Je ne suis pas arrivé à Reboleira en disant "je suis un réalisateur". On m’a avant tout accepté et respecté en tant que personne. Au début on était très peu, une quinzaine, et les gens du quartier nous regardaient d’une façon un peu circonspecte. Ensuite, mon premier film Le poisson lune a été montré à Cannes et ils se sont dit que c’était incroyable que Reboleira "existe" au-delà des frontières du quartier, que leurs histoires soient racontées. Ils ont commencé à croire en mes projets. Les tournages sont toujours des moments assez joyeux, bordéliques où la matière filmée est plus forte que la réalité du film. On est une petite équipe, ça reste intime, direct et ancré dans la réalité du lieu.
Au fil des années je commence à comprendre et à connaitre extrêmement bien les gens que je filme. J’écris pour eux, mon écriture leur est tributaire. Je me nourris de leur réalité mais au même temps j’y amène de la fiction. Le récit est composé d’un paquet de scènes fictionnelles qui respectent quand même la réalité des personnes filmées. C’est des gens qui jouent tout en mettant en scène leur vie, leur quotidien. Les scènes sont écrites, il y a un scénario très précis mais personne ne doit le lire. Les acteurs vivent devant tes yeux quelque chose de spontané et ne sont pas tout le temps en train de réfléchir à l’effet qu’ils veulent provoquer.
Pour le personnage de Spira ça a été un peu différent. Son rôle est un vrai rôle de composition. Il me fallait un personnage qui dépasse un petit peu son propre personnage et qui dise quelque chose de son époque, un personnage qui ait déjà perdu son innocence. Pour ce qui est des acteurs ce qui compte c’est la "croyance". Quand je suis convaincu qu’un mec est le meilleur acteur du monde pour ce rôle, je crois qu’il le voit dans mes yeux. A mon tour je vois dans ses yeux qu’il croit en moi.
Dans O fim do mundo la misère se transforme en poésie, en beauté cruelle, un peu comme dans les films de Pasolini. Quels sont vos références, les réalisateurs qui vous inspirent ?
Je considère les réalisateurs italiens d’après-guerre comme mes frères d’humanité. C’est dans leurs films que j’ai vu pour la première fois des gens qui ressemblaient à ceux que je connaissais. J’ai beaucoup de mal avec le cinéma qui manque d’humanité, de texture. Dans la fiction tu peux sublimer la réalité, offrir des histoires à ces personnes qui deviennent des personnages, c’est beau comme processus. Ce que je veux c’est dépasser la réalité avec leurs histoires.
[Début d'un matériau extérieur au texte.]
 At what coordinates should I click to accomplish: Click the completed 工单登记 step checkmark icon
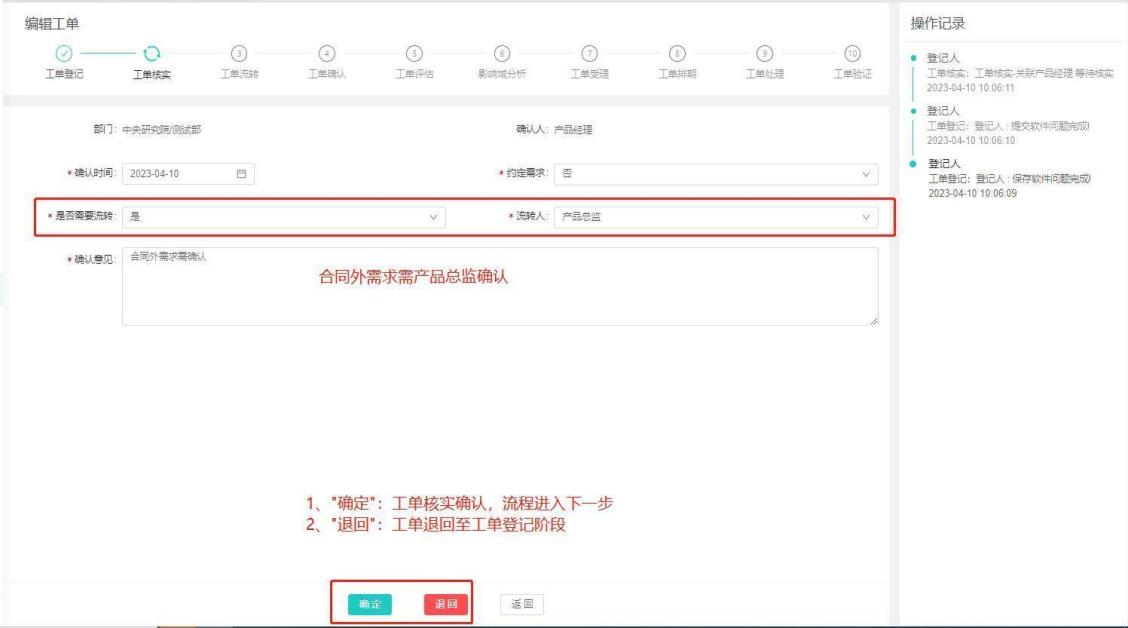pyautogui.click(x=62, y=53)
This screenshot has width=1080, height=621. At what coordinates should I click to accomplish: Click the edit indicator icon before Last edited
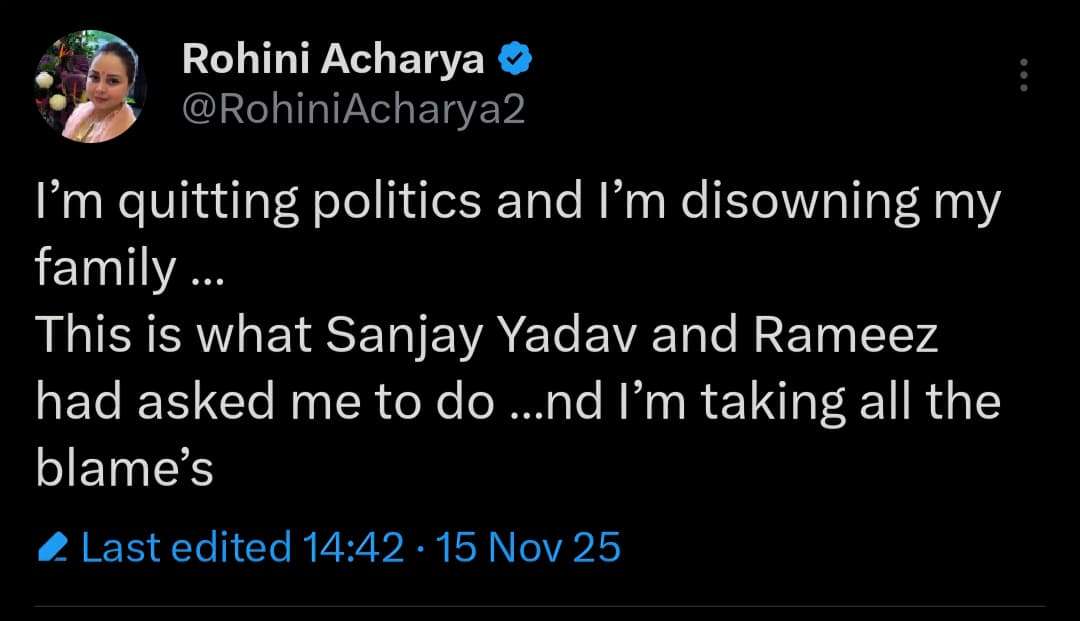pyautogui.click(x=58, y=546)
Dans mes films il y a des gens qui jouent vraiment leur rôle et il y en a d’autres qui ont besoin davantage de distanciation par rapport à ce qu’ils ont vécu. Dans le cas de Spira, c’est un personnage qui a passé huit ans dans un internat…ce n’est pas rien ! Il est le produit de son époque, des institutions qui punissent à la place d’éduquer. Dans la réalité ce n’est pas Michael Spencer, l’acteur qui joue Spira, qui a vécu ça mais une autre personne.
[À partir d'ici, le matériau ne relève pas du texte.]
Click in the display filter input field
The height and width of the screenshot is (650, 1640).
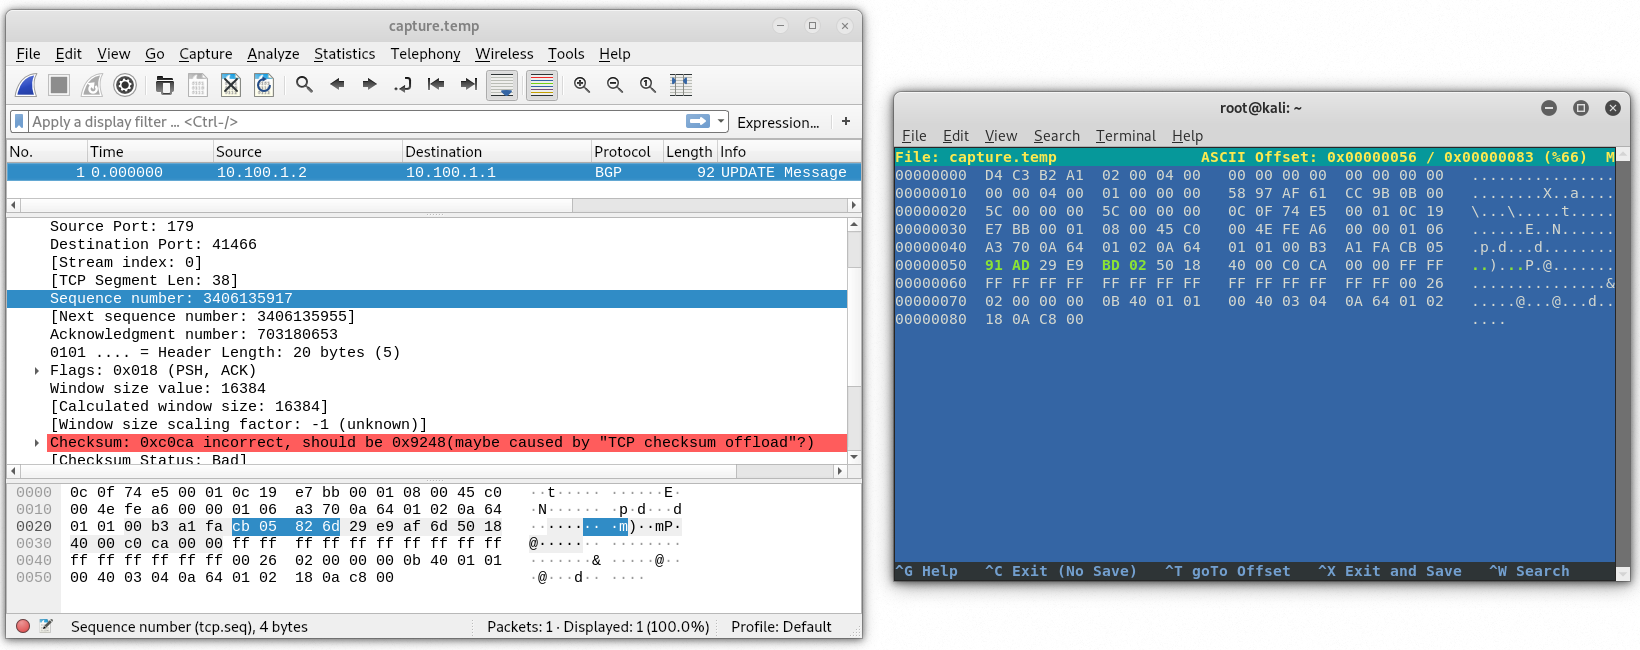(x=350, y=122)
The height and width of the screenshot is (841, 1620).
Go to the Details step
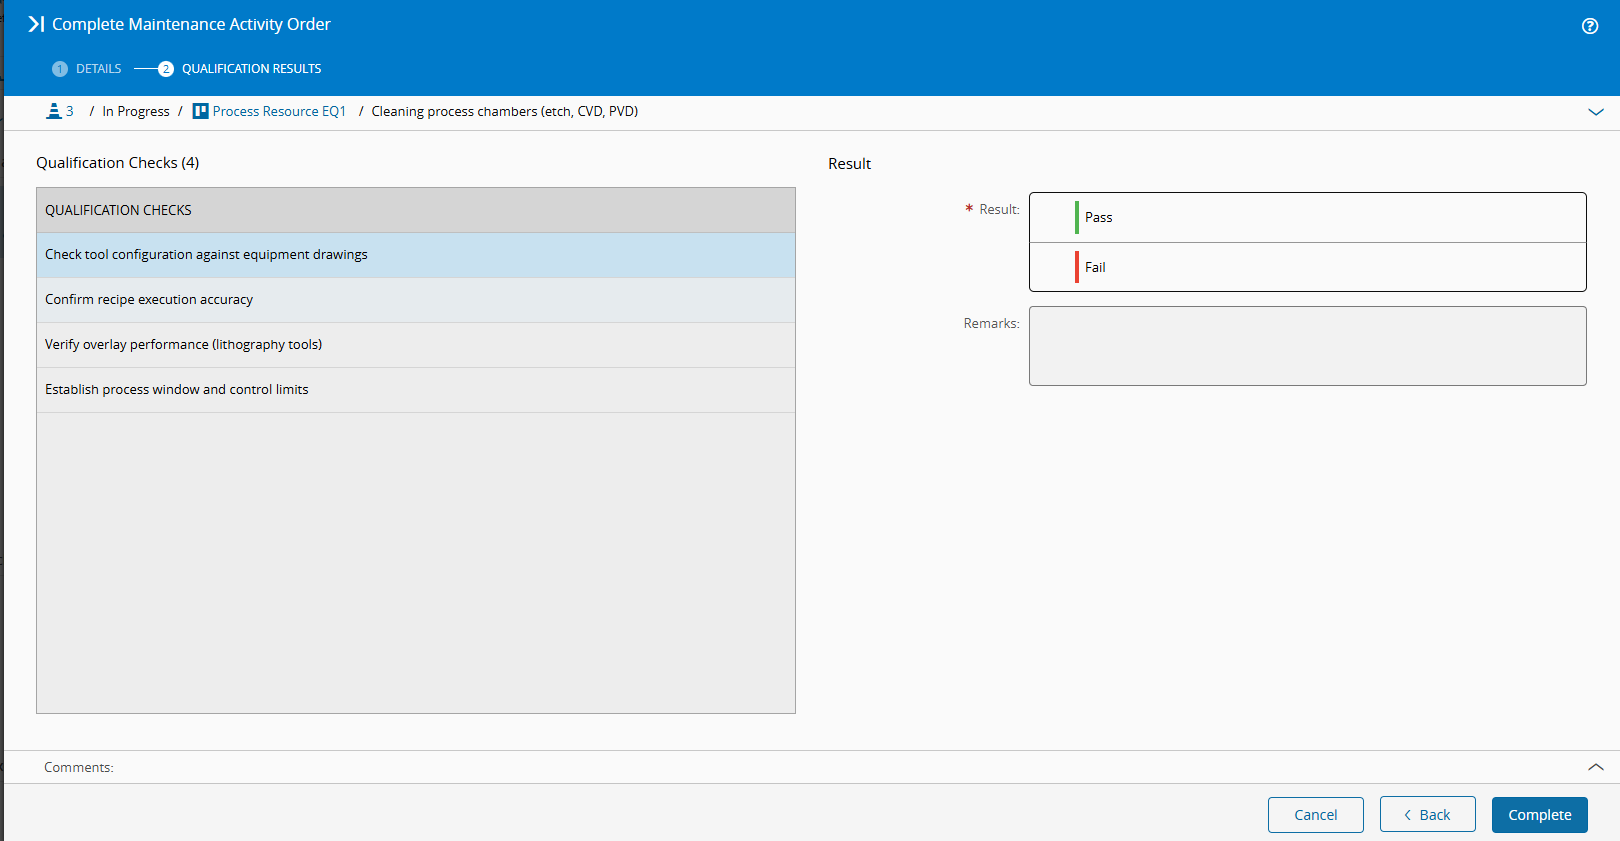coord(98,69)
Il y a des choses qui sont trop difficiles à faire jouer à la personne même qui les a vécues. C’est trop intime, il faut du respect et de la pudeur. En tant que réalisateur tu ne peux pas juste utiliser les choses. Il faut trouver une façon éthique de procéder. Pour le personnage de Spira, ce qui était important c’était de faire ressortir ce sentiment de résistance face à la modernité. Je voulais mettre en scène cette nouvelle génération qui prend le pouvoir dans le quartier, la fin d’un cycle, d’un monde.